«Конечно, – с презрением ответил Гитлер. – Неужели вы думаете, что я сумасшедший и буду ломать существующую экономическую систему?»
«Тогда, господин Гитлер, – отвечал Штрассер, – если вы намерены поддерживать капиталистическую систему, вы не должны проповедовать социализм, потому что члены нашей партии в первую очередь – социалисты и они верят в партийную программу, которая, в частности, требует социализации всех трестированных предприятий (пункт 13 из «25 пунктов национал-социализма»).

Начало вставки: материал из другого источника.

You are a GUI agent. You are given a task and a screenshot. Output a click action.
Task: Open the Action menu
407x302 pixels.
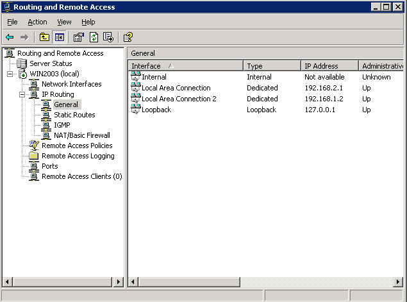coord(37,22)
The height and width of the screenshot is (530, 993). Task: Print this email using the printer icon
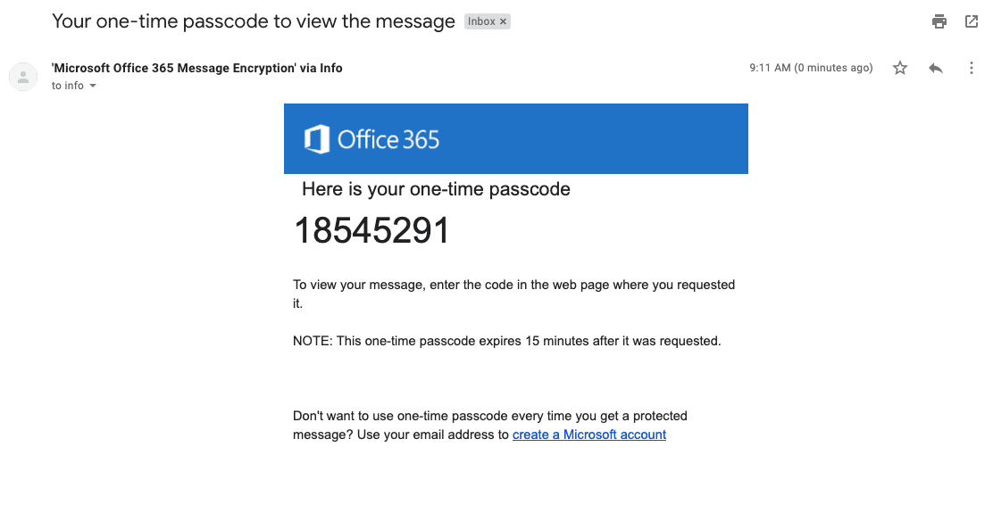coord(939,21)
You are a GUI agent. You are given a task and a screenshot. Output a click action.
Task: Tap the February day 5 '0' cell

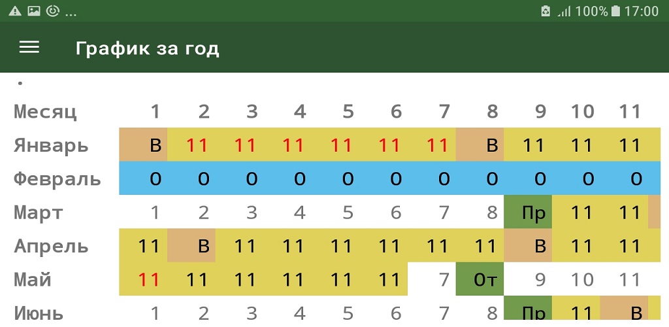click(x=348, y=179)
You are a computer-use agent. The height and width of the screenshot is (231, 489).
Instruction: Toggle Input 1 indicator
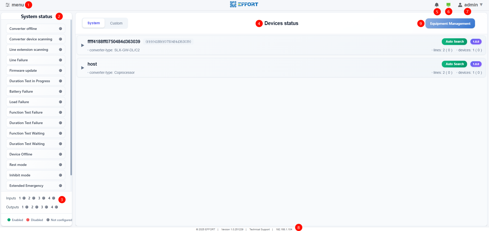pos(24,198)
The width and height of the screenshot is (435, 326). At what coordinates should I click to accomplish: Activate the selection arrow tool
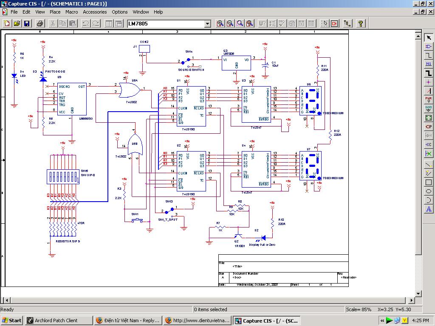coord(428,37)
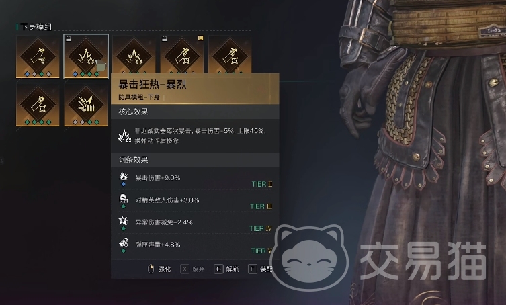
Task: Click the X 废弃 discard button
Action: (x=192, y=269)
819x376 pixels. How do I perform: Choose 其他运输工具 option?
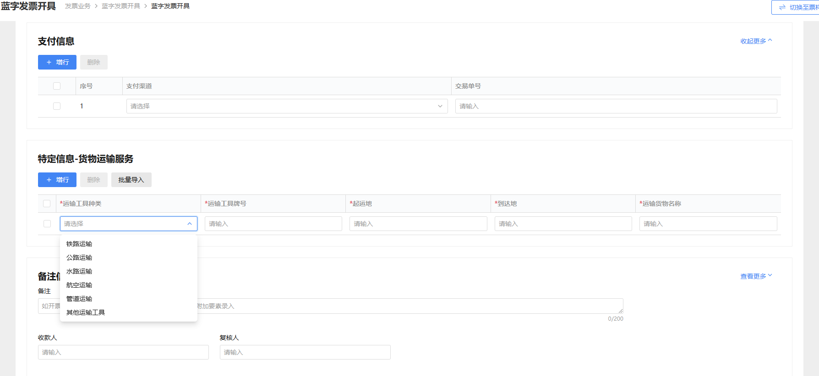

«Слово «социализм», – надменно произнес Гитлер, – само по себе уже плохое. Но в любом случае в программе не говорится о том, что такие концерны
Разговор затягивался, а никаким прогрессом и не пахло. Гитлер упорно отвергал все идеи о совместном управлении и совместной собственности с рабочими, и когда Отто Штрассер вспомнил случай со знаменитым локаутом, в ходе которого, как он сказал, «два-три десятка человек, не выделявшихся из своего окружения, вдруг смогли вывести на улицы 250 000 рабочих Рура», Гитлер заметил: «Мне не нужно никакого совладения или сотрудничества со стороны рабочих, чтобы остановить подобные мероприятия. Все это может сделать сильное государство».
Самым важным результатом этих словесных перепалок с Гитлером для Отто Штрассера стало четкое понимание негативной позиции Гитлера по самому важному вопросу – вопросу социализма. Нужно также отметить, что в этом случае будущий фюрер говорил исключительно откровенно – что для него было большой редкостью. К власти он придет только через три года, но уже сейчас, в подобных дискуссиях, он с готовностью отказывался от всяких доводов и обещаний социалистического плана, выказывая себя человеком, в вопросах политики совершенно беспринципным.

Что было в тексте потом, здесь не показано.